Jean-Marie Machado
fut le premier invité de Charleville Action Jazz en 1990, avec
son fameux "Trio Machado" qui révéla également
les frères Moutin. Depuis, nous avons suivi avec intérêt
le déroulement d'une carrière sans faute, invitant à
nouveau le pianiste en solo en 1993, puis avec ce fabuleux duo "Impressions"
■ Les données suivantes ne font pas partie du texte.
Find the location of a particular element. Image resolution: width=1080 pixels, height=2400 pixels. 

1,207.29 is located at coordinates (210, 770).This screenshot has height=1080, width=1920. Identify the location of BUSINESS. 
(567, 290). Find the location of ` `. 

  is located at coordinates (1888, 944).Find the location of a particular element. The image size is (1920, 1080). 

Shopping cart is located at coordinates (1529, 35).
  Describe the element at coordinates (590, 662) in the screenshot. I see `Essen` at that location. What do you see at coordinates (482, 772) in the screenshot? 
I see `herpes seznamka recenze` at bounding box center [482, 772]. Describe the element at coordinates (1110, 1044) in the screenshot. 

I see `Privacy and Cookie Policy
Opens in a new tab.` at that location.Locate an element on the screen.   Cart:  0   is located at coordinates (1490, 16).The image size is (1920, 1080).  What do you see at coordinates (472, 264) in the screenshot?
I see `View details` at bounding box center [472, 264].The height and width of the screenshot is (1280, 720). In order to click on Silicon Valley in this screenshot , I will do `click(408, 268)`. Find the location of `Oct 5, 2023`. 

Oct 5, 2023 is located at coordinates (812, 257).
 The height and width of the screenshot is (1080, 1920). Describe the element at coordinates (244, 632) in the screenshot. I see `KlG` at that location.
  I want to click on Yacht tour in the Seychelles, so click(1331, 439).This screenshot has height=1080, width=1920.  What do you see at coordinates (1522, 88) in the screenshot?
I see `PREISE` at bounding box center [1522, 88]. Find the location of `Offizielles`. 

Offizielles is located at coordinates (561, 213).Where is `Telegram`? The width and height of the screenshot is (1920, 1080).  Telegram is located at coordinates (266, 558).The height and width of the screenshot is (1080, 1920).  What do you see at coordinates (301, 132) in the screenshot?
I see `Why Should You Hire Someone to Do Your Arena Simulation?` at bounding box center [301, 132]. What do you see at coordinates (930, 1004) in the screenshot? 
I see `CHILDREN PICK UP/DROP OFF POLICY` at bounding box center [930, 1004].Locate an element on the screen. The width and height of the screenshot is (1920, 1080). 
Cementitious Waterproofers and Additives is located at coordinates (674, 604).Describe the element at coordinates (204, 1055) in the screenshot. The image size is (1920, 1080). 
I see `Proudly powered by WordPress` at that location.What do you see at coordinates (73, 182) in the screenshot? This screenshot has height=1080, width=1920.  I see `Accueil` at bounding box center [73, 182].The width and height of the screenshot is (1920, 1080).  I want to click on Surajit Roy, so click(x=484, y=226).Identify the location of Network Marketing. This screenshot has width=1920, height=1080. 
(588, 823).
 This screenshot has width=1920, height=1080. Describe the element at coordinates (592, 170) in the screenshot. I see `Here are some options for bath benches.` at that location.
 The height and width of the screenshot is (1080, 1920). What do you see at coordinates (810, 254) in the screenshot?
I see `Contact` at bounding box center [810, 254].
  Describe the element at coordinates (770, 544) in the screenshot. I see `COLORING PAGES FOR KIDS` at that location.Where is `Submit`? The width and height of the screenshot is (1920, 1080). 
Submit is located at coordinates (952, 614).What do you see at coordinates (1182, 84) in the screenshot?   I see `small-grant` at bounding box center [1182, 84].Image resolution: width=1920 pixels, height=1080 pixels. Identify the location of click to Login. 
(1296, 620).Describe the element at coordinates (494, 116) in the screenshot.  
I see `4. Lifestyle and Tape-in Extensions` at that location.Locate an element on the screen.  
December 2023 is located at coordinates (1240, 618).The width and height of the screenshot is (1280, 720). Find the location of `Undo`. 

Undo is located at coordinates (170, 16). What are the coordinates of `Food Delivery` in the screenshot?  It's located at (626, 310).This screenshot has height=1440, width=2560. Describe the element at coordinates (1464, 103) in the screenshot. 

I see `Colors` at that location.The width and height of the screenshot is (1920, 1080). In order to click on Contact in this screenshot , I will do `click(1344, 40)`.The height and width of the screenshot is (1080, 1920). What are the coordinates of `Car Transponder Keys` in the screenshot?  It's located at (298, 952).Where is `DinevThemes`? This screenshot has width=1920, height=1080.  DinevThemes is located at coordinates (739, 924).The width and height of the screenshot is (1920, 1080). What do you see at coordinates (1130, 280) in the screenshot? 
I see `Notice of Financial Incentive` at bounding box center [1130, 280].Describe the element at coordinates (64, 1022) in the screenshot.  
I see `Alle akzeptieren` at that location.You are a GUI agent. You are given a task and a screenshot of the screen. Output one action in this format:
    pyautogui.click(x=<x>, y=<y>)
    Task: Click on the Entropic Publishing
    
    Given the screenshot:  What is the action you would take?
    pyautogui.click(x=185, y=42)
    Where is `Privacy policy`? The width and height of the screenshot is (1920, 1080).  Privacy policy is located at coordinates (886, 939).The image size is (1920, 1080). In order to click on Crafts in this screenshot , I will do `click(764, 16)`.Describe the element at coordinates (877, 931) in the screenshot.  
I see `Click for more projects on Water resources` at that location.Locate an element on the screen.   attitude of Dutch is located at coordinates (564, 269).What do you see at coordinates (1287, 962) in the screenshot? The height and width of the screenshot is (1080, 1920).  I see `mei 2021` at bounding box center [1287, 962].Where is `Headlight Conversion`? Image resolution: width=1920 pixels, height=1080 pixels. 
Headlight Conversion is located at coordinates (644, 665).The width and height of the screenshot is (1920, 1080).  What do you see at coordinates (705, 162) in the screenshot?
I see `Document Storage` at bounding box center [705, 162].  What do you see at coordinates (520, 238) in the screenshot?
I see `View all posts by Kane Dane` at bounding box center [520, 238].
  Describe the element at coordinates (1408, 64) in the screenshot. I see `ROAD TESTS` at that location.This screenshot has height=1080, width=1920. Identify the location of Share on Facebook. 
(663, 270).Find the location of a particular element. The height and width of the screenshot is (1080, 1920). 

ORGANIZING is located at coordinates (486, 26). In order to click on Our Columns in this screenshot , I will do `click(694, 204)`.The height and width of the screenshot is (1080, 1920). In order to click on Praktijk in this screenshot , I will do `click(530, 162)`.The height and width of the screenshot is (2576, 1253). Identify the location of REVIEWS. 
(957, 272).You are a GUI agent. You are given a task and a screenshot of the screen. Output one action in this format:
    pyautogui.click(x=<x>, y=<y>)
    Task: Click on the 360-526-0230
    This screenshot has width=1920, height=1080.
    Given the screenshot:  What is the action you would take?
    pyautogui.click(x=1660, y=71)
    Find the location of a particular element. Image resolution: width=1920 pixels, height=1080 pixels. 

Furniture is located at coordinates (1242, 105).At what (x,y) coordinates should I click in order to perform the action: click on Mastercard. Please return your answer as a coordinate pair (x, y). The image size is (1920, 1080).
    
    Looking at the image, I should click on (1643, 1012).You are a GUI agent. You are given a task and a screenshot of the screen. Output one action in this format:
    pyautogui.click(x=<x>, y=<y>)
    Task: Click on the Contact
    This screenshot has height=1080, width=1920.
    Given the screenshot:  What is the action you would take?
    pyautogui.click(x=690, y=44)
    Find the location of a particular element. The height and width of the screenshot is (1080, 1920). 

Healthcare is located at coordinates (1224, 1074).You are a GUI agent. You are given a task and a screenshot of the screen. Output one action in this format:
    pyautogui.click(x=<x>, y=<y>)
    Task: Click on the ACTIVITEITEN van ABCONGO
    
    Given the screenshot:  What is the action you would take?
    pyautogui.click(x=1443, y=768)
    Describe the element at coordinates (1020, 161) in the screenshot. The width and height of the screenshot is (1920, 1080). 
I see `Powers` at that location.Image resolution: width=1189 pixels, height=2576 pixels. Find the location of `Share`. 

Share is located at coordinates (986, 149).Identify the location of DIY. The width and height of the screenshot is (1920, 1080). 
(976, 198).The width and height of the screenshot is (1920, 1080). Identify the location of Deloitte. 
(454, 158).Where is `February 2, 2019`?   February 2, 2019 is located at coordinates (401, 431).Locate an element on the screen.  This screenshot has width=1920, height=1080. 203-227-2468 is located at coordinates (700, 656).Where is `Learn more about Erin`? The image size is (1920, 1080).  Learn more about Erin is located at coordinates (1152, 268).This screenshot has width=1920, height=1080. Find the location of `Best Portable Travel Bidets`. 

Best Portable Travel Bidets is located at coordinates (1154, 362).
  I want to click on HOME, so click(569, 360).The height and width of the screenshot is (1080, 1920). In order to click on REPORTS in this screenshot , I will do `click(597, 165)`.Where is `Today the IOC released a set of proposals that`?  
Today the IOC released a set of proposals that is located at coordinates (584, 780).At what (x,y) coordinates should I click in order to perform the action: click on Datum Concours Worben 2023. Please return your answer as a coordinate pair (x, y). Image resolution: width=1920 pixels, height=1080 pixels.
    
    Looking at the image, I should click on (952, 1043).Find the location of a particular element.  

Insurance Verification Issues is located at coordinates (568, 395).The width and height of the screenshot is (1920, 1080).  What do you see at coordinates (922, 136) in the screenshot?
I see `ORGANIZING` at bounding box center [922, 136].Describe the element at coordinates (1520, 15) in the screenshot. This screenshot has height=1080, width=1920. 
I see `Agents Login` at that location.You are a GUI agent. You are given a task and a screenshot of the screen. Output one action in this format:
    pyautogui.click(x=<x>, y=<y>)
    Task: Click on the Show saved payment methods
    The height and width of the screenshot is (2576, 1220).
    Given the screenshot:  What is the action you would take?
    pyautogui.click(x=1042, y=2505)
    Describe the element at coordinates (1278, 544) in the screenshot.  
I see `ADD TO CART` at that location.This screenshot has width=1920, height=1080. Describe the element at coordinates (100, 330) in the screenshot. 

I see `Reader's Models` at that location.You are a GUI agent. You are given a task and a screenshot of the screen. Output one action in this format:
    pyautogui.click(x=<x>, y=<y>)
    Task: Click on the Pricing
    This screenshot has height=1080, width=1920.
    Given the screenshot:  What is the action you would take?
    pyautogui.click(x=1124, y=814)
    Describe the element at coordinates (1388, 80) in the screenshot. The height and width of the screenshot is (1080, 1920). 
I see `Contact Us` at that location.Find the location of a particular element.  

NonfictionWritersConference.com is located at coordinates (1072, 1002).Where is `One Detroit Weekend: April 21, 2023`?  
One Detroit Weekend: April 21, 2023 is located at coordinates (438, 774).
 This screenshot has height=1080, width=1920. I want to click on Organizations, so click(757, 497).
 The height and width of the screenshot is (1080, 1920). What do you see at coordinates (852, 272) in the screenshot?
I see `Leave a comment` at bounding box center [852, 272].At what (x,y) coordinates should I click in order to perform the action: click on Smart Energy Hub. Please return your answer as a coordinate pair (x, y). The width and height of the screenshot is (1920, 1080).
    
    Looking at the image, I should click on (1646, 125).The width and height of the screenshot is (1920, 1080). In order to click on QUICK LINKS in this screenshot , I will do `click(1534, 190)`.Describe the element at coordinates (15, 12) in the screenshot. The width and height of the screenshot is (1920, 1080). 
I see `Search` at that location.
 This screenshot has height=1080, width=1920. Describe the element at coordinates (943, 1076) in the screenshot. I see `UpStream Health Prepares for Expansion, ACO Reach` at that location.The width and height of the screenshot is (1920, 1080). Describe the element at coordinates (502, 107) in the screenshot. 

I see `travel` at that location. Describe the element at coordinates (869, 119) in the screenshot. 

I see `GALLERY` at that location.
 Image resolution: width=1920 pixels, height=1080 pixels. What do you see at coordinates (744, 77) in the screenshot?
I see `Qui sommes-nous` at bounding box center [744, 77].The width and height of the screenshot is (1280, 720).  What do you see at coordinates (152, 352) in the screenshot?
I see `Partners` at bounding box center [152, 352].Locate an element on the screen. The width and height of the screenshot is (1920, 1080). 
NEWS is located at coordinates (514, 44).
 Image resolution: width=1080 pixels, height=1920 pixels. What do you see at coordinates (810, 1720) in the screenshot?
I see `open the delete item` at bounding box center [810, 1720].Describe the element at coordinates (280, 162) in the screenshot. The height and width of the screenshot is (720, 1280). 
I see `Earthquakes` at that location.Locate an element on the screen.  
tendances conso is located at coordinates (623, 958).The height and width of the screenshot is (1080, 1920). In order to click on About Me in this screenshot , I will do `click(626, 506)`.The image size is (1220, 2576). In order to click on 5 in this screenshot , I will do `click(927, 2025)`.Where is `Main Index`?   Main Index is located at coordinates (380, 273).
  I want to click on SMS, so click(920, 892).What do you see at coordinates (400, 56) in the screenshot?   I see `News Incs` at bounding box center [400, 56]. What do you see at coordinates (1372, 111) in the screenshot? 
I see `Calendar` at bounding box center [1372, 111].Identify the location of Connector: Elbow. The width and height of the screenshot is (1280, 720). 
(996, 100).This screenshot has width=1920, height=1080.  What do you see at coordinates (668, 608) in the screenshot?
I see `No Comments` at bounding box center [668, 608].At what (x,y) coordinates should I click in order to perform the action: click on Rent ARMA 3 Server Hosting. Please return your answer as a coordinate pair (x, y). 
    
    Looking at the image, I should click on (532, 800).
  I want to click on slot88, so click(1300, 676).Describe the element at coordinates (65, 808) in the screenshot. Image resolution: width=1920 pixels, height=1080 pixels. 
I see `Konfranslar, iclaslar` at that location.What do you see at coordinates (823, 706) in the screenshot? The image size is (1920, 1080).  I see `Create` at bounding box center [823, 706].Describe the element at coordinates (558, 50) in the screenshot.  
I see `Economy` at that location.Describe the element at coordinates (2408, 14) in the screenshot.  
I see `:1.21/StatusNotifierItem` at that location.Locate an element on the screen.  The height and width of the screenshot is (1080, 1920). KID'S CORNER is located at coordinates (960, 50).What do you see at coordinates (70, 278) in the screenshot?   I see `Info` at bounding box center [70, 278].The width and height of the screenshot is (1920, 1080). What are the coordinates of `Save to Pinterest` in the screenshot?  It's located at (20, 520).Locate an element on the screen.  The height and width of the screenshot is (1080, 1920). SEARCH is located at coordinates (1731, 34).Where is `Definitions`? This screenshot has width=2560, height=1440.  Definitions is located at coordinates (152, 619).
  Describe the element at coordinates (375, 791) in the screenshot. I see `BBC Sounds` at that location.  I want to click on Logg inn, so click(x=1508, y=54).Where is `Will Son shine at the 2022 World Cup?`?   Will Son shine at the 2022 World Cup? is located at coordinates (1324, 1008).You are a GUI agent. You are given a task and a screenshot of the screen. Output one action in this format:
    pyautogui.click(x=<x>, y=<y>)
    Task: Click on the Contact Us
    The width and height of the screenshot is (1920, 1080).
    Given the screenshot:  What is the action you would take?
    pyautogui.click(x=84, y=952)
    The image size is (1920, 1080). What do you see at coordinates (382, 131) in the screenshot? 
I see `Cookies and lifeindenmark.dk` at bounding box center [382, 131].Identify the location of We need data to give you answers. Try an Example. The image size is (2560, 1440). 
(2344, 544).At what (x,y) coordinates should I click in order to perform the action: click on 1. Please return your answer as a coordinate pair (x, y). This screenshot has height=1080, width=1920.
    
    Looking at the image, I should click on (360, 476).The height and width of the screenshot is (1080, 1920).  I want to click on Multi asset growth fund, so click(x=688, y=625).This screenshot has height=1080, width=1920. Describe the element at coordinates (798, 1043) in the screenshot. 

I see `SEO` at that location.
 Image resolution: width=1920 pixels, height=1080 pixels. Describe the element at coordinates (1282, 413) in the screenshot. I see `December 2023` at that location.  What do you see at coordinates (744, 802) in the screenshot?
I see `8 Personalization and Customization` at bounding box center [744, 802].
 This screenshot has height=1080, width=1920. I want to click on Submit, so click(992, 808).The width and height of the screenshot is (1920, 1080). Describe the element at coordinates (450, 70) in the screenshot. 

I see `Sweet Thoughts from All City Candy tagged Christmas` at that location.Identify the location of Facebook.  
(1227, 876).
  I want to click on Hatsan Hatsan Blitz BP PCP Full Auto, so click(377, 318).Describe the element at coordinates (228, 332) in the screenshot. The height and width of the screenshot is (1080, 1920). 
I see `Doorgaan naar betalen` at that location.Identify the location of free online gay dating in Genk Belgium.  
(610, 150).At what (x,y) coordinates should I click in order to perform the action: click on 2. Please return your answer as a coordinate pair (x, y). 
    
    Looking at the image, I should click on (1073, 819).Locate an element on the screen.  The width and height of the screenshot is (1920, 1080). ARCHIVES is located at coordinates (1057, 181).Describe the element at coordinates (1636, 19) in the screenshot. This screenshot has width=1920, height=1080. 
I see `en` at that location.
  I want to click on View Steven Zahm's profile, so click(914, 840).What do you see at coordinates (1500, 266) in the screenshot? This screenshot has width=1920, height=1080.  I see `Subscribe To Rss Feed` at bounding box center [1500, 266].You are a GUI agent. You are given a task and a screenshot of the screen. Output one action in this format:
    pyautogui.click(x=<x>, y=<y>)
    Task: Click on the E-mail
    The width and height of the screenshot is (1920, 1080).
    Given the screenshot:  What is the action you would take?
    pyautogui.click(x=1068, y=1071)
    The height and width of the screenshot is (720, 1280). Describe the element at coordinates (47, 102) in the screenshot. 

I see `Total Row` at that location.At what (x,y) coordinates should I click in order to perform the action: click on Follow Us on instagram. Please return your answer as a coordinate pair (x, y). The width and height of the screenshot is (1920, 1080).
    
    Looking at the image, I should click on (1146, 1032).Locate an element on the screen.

qu'il forme avec Andy Sheppard.
Tout au long de ces années, Jean-Marie Machado a su développer
des projets parfaitement aboutis, abandonnant la formule du trio jazz
avant qu'elle ne s'épuise, (pour mieux la reprendre récemment
avec Jean-Philippe Viret et Jacques Mahieux), tissant des liens de plus
en plus étroits avec d'autres musiques, voire d'autres formes d'expression:
concerts en solo, avec exploitation parcimonieuse du piano"préparé",
rencontre avec le percussionniste brésilien Nana Vasconcellos,
création de "Vibracordes", formation mettant en avant
un remarquable travail d'écriture, accueillant la section de cordes
de l'orchestre philharmonique de Radio France, mais aussi bien Laurent
Dehors, David Chevalier et Roman Lopez que des musiciens issus des musiques
dites "traditionnelles", et même un conteur. Citons également
la mise en musique de contes en direction d'un jeune public , et de nombreuses
créations lui permettant d'écrire pour cordes, chœurs et
percussions, tout en revenant régulièrement à des
formules plus "jazz", comme avec le quartet Lyrisme, au sein
duquel œuvrait déjà Andy Sheppard, également membre
du sextet "Andaloucia" revisitant la musique espagnole du 20ème
siècle. (Albeniz, Granados, De Falla)
Depuis des années, Machado navigue entre improvisation et écriture,
jazz et relecture de partitions classiques, musique et littérature,
racines et modernité.
Tout ce travail trouve un aboutissement dans ce programme en duo avec
Andy Sheppard ( également développé avec l'adjonction
d'une section de cordes ). Jamais peut-être les harmonies de ces
compositeurs de la période impressionniste que sont Ravel, Debussy,
Poulenc et Fauré n'ont-elles fusionné avec autant de bonheur
avec des accords et un phrasé issus du jazz. A tel point que les
compositions de Machado, s'intercalant entre les partitions classiques
semblent faire partie du même univers. Andy Sheppard, comme à
son habitude, atteint la perfection, et l'on comprend aisément
pourquoi de grands compositeurs tels que Carla Bley et Georges Russell
font si souvent appel à lui.
La prestation des
musiciens était particulièrement mise en valeur par la superbe
acoustique de l'Auditorium de l'E.N.M.D. dont la réverbération
naturelle convenait parfaitement à ce type de musique. Quel plaisir
que de saisir chaque nuance des instruments sans qu'ils soient amplifiés,
arrangés par une sonorisation. On s'émerveille quand le
soprano de Sheppard introduit une mélodie, faisant sonner les harmoniques
du piano et en jouant avant que Machado ne s'en empare pour les transformer
en de subtiles harmonies sur lesquelles il va développer le thème.
Le duo s'était
produit deux jours avant dans le cadre du Festival du Mans, et Francis
Marmande signait dans l'édition du Monde du vendredi 24 Avril un
compte-rendu dithyrambique dont je me permets de citer un large extrait:
"La mélodie serrée au plus près. La clarté
de l'articulation, son côté perlé, celle du mariage
des sons ; la liberté conquise dans l'exigence, sans renoncer à
rien : toutes les origines sont exploitées à fond, le lien
entre technique et liberté parfaitement exact.....Ce duo "Impressions",
parallèlement aux concerts en trio, en solo, au sextet Andaloucia,
marque un sommet....Un concert réussi, réussi à ce
point répond moins à une secrète alchimie qu'à
une poignée d'équations à onze inconnues. Etrange
intensité, violente densité. Machado n'a jamais changé
de cap. Sheppard, réclamé de tous les points du monde pour
son expressivité funky ( chez Carla Bley) ou exemplaire ( chez
Georges Russell) est le partenaire idéal.....
De Ravel à Debussy, le rapport entre les deux instrumentistes,
entre les deux formes, entre musique et textes, dans la proximité
de la poésie, touche à l'absolu...
Deux immenses musiciens: Machado (nom de deux poètes) et Sheppard
(humble génie)".
Ces mots de Francis Marmande s'appliquent tout aussi bien au concert
de Charleville-Mézières. Le public, moins nombreux malheureusement
que lors des derniers concerts organisés par CAJ, a montré
par des applaudissements chaleureux qu'une musique d'une telle exigence,
transcendant les genres était synonyme de bonheur absolu.